Il socialismo scientifico marxista ha di fatto impedito, per mezzo secolo, l'esprimersi dell'altro socialismo: quello che non si era mai posto l'obiettivo di abolire l'iniziativa privata e di collettivizzare l'economia, ma che voleva giungere attraverso la coogestione e la partecipazione ad una più congrua ridistribuzione delle risorse e ad un diverso rapporto tra capitale e lavoro.

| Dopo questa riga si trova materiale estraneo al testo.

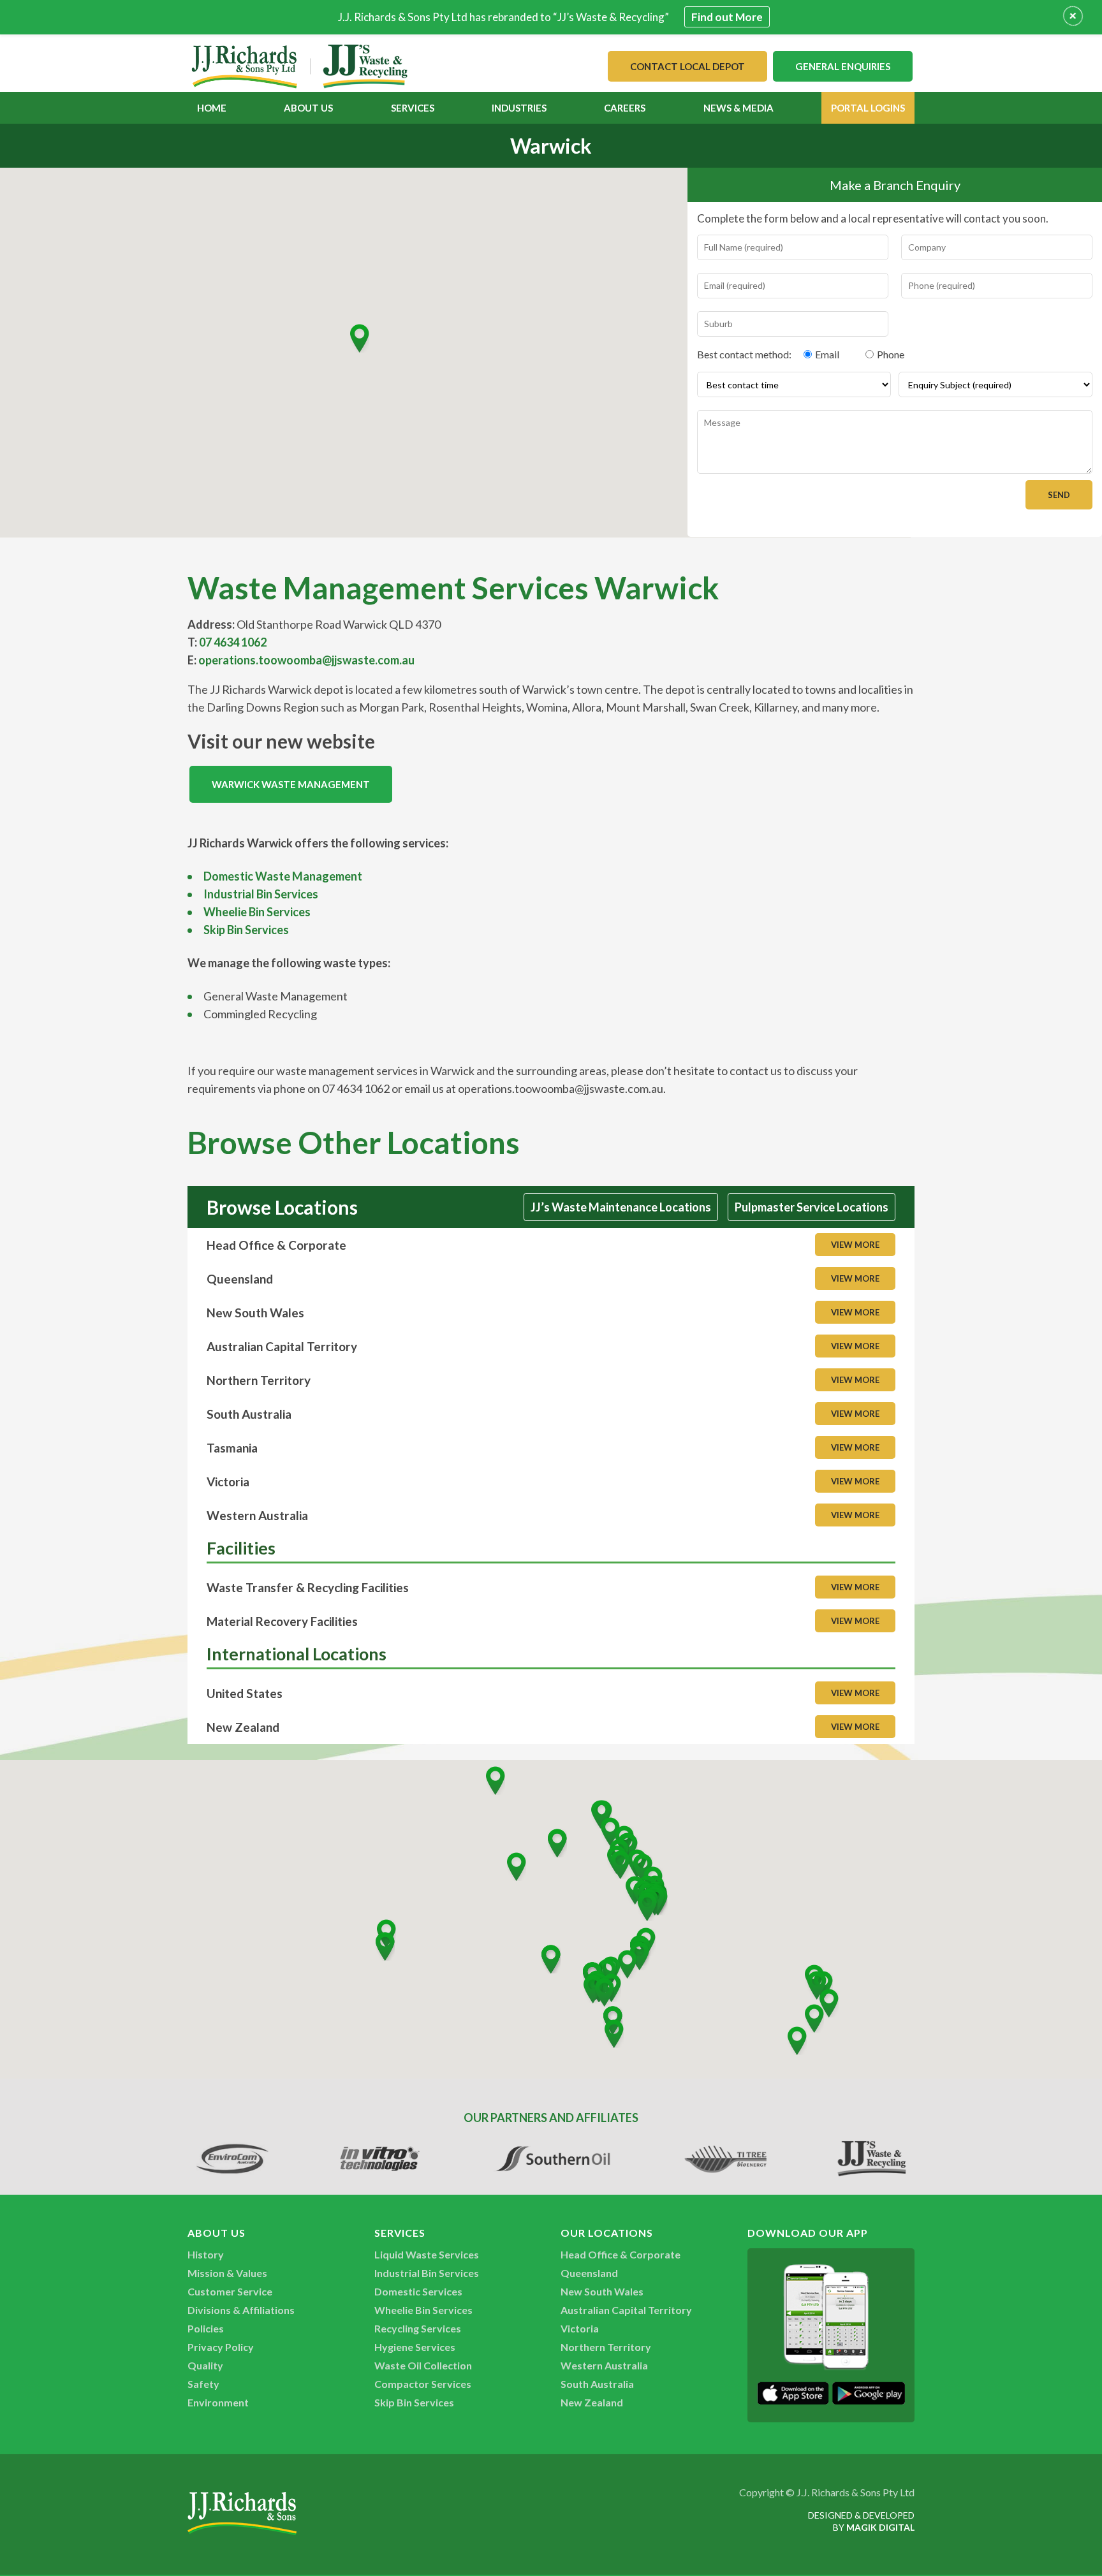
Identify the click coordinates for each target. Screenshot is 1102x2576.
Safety (203, 2384)
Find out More (727, 17)
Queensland (589, 2273)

Considerando poi, che la società perfetta teorizzata dal marxismo si è dimostrata nei fatti molto utopistica e poco scientifica, si potrebbe obiettare che la socialdemocrazia avesse in qualche modo aderito alla visione «umana» del socialismo. 
Ci permettiamo di dubitarne, perché è noto che la cosiddetta "corrente riformista" della IIª Internazionale differiva dall'ala «rivoluzionaria» solamente nella prassi per la conquista dello Stato: ossia la «via parlamentare» contrapposta alla «via rivoluzionaria». Ma il dogma ispiratore era il medesimo, a parte il revisionismo elaborato da Bernstein al Congresso di Stoccarda del 1898, l'incidenza del quale fu marginale persino tra quelli che si dicevano suoi seguaci e che, comunque, non si affrancava certo dalla dottrina marxista.
Concludendo, dovremmo dunque ipotizzare, alla maniera di Colletti, una socialdemocrazia post-marxista, quale depositaria della «Terza via», legata mani e piedi al capitalismo multinazionale oggi, come lo era stata ieri del collettivismo bolscevico?
Noi pensiamo di no! 
Il socialismo e i suoi valori erano e restano alternativi sia al capitalismo collettivista di Stato che alla democrazia dei "Trusts".
La morte del socialismo, per quanto possano auspicarla i «pentiti» alla Colletti è al di la dal venire e il socialismo continua a rappresentare l'unico possibile riscatto per gran parte del genere umano.